*No lo desafueran, porque saben de su cercanía con Marco Rubio.
Luis Pablo Carrillo Manjarrez
Cuautla, Mor. (2 de septiembre). – En tanto que en el Congreso continúa la polarización y la confrontación entre la mayoría autoritaria de Morena y la minoría opositora que representa el PRI, porque ya domaron al PAN y MC solo es un espectador, el líder priista, Alejandro Moreno, sigue con los guantes puestos, y desde la tribuna más alta de la nación denuncia que: “Morena no es un partido ni un movimiento, es un cártel que pactó con criminales”.
Alito aseguró ante todos los morenistas del país representados por sus diputados de mayoría y de representación proporcional que el terrorismo de Estado que encabeza Morena constituye una amenaza para la paz y la integridad territorial”.

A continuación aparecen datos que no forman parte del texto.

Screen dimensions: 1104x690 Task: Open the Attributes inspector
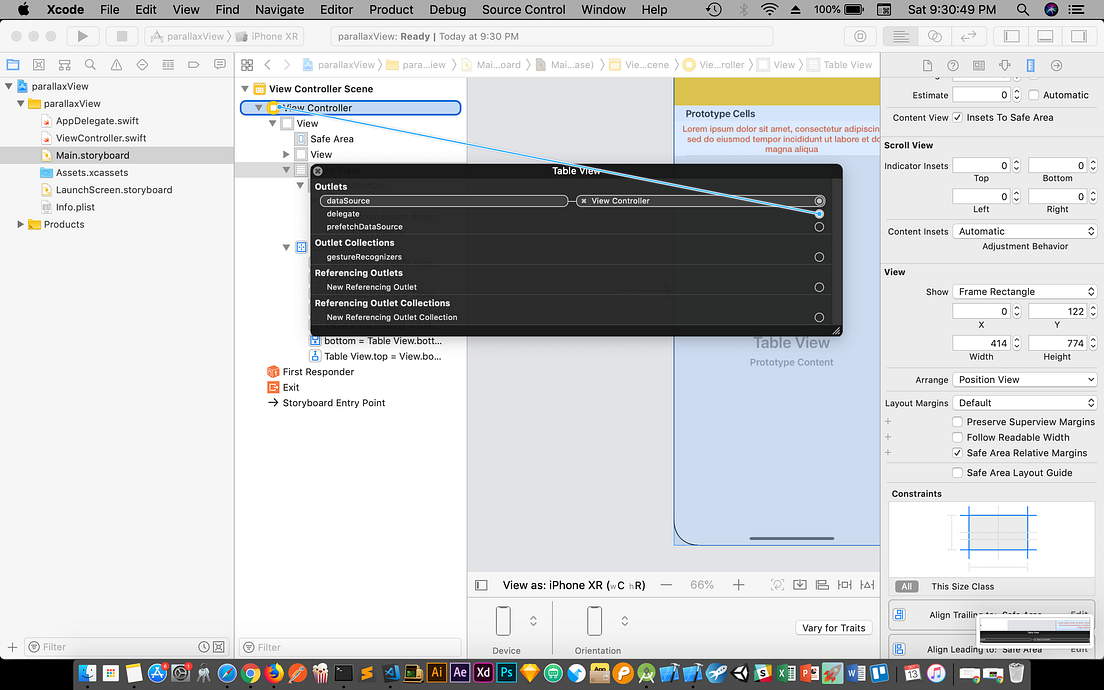click(1004, 64)
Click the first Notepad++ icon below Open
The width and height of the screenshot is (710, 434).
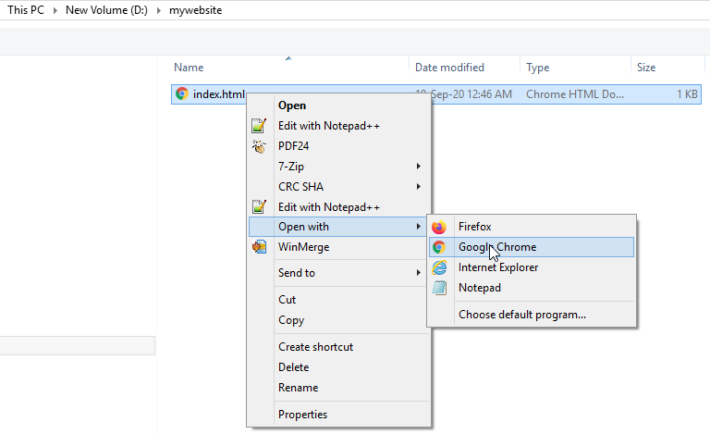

Enfrente los duros de Morena gritan “Fuera” y “Desafuero”, pero de los gritos no pasan a los hechos, porque en el fondo le teman a Alito Moreno.
No porque este represente a un partido que dio origen en gran parte a Morena, con su dirigente AMLO hecho en las filas tricolores, sino porque saben de la relación de Alito con el gobierno de Estados Unidos y con Marco Rubio, porque para nadie es un secreto que el dirigente se ha convertido en informante -y operante- del gobierno de los Estados Unidos.
El problema para Morena es que no se atreven a proceder en la solicitud de juicio político contra Moreno Cárdenas, no porque les falten ganas o necesiten pruebas de sus presuntos delitos de enriquecimiento y corrupción, sino porque a estas alturas todos en la 4T saben muy bien que Alito es uno de un informante del gobierno de Estados Unidos y que tiene una relación muy cercana con el secretario de estado Marco Rubio que este miércoles estará de visita en México.